Earlier on, you know what happened, because I've recapped it for you. Now, it's the MOMENT OF TRUTH. But before the actual genuine moment of truth, we have to watch clips from the performances. And THEN we have to welcome Michael Buble, which Dermot is pretending is an honour and a privilege for us. The King of Swing, who has had a whole seven number one hits world-wide, which is admittedly seven more than I've had, but that's not really a sackful, is it? [YOU CAN'T SAY ANYTHING! YOU'VE NEVER EVEN HAD A HIT RECORD! YOUR OPINION ON ALL MATTERS MUSICAL IS ENTIRELY MOOT! -
Dermot talks to the contestants backstage. Sarah says tonight has been really emotional, and sounds like she's about to start crying again. Leon says something or other again. Niki is nervous. Good. She says she hasn't done her best tonight, and if she walks away tonight, then her DREAM IS DEAD. (Like her DAD.-Joel) Rhydian thanks people who have voted for him, and wants more votes. Tedious again. Adverts.
We're back, and ready for the results. Dannii comes on to the stage with Rhydian and Leon, Louis with Niki, and Simon with Same Difference.
Dermot tells us that the public have voted, and the three acts with the most public votes will go through to next week's final. In no particular order, the first act through is - Same Difference! HOORAY! TAKE THAT, LOUIS, YOU MISERABLE FUCKING TOSSPOT! The second act to go through is - RHYDIAN! THAT MEANS SOMEONE WE HATE IS GOING! The third act through is...goodness, this is tense...Leon! (Cheering for Leon was a very strange sensation indeed.-Joel)

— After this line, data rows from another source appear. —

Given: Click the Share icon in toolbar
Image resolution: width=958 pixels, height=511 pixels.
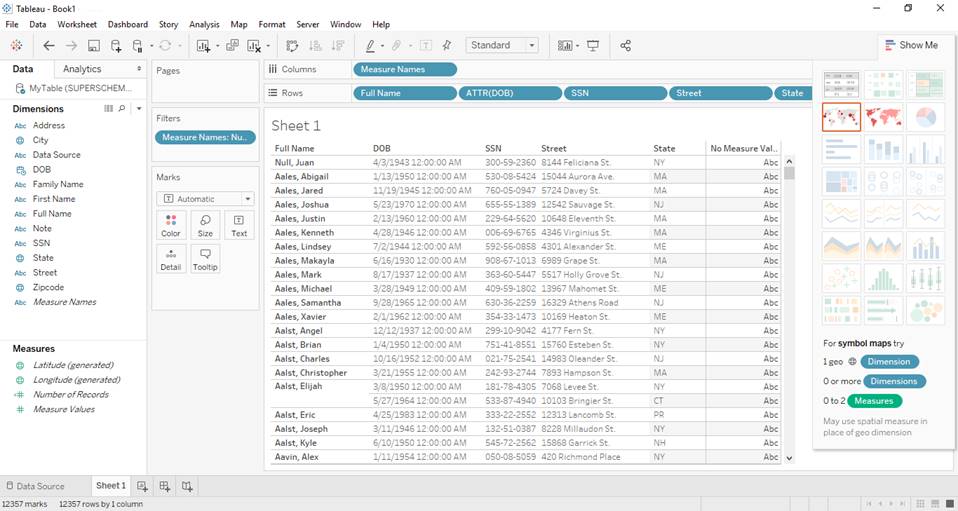Looking at the screenshot, I should (626, 46).
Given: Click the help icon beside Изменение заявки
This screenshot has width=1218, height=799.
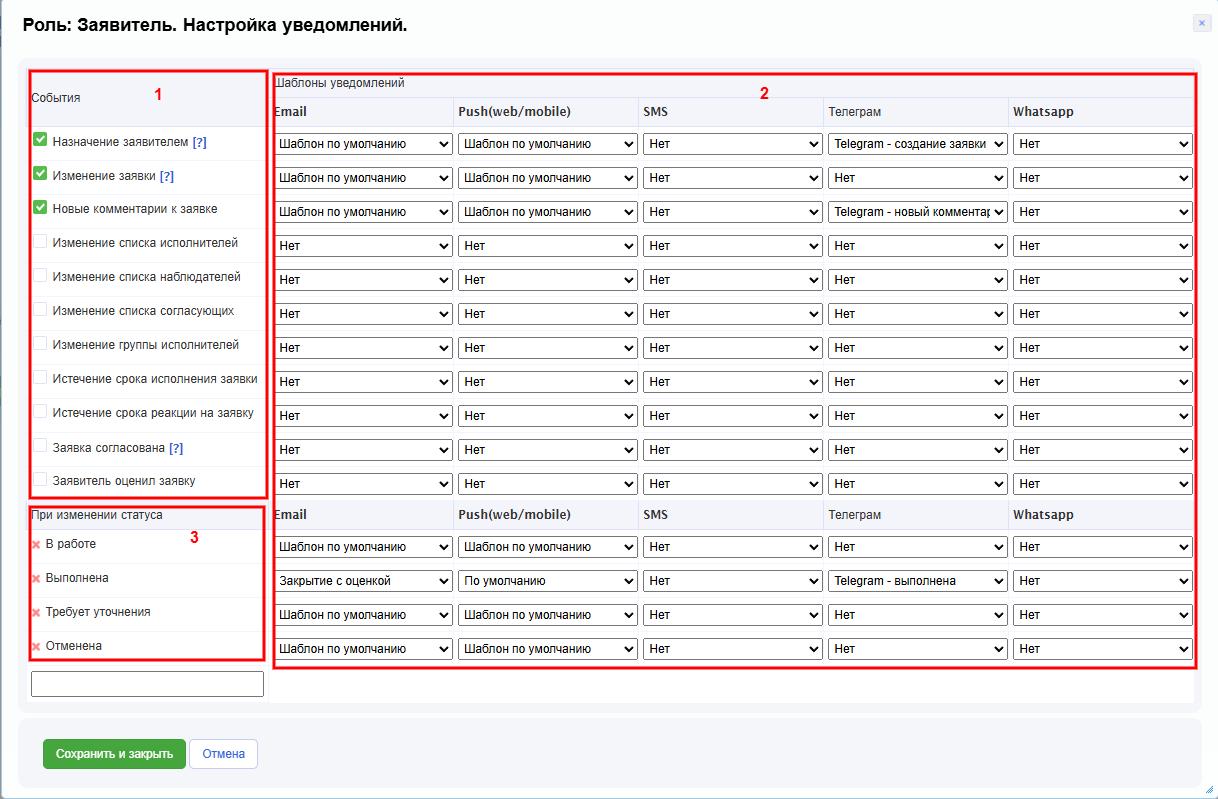Looking at the screenshot, I should 166,177.
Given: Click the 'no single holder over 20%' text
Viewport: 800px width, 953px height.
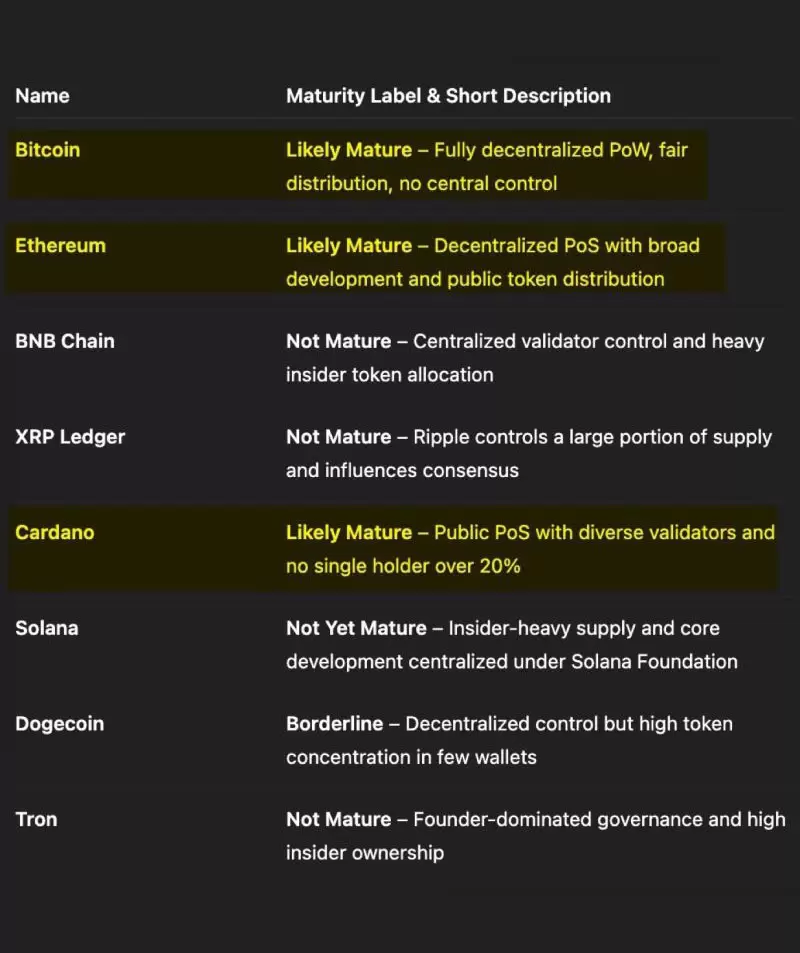Looking at the screenshot, I should (x=403, y=566).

That means NIKI'S DREAM IS DEAD! Leon bursts into tears and sobs like a toddler on Niki's shoulder. Dermot ushers him off the stage. Niki thanks everyone and attempts to be graceful, but one can't help but think that she's putting it all on. (Bit late for grace and humility, love.-Joel) Louis says Niki has been a dream to work with; Niki says Simon Le Bon is nice but not as nice as Louis. Dermot introduces the VT of Niki's Journey, which opens with her saying, "My dad died", and ends with Louis saying, "Your family would be so proud of you, particularly your dad." See, if she'd only played that card earlier, it might have got her through to the final. Still, never mind. Back to serving beans for you, Niki. Dermot says that she's one of the nicest people they have on the show, which doesn't say much for the rest of them. She sings us out with One Moment In Time, and it's worse than her original attempt, particularly the end. Ah well, it doesn't matter, because she's gone!